# Short exercise:
Can you write out all the material below again, swapping "screenshot" for "image" and leaving everything else the same? Omit the pictures.

┌──

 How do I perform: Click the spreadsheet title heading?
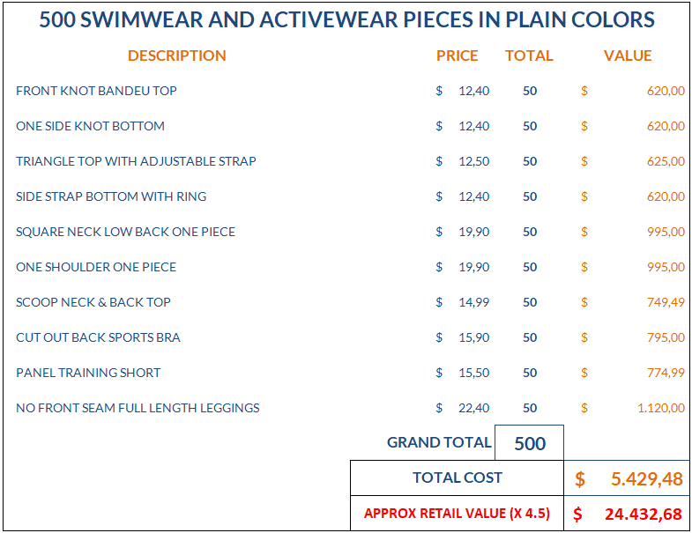click(346, 19)
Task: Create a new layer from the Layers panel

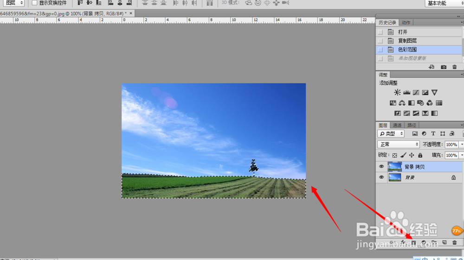Action: click(444, 242)
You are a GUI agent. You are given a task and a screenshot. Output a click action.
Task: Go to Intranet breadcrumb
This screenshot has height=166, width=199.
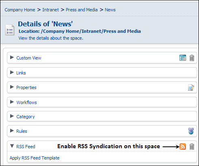point(51,10)
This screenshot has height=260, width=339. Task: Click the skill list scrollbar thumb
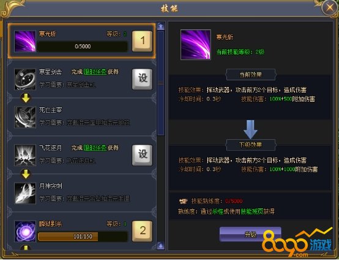[161, 83]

└──

# The output:
 How do I perform: Click the spreadsheet title heading?
click(346, 19)
Task: Create a new layer from the Layers panel

Action: click(444, 242)
You are a GUI agent. You are given a task and a image. Output a click action.
Task: Go to Intranet breadcrumb
This image has height=166, width=199.
point(51,10)
This image has height=260, width=339. Task: Click the skill list scrollbar thumb
[161, 83]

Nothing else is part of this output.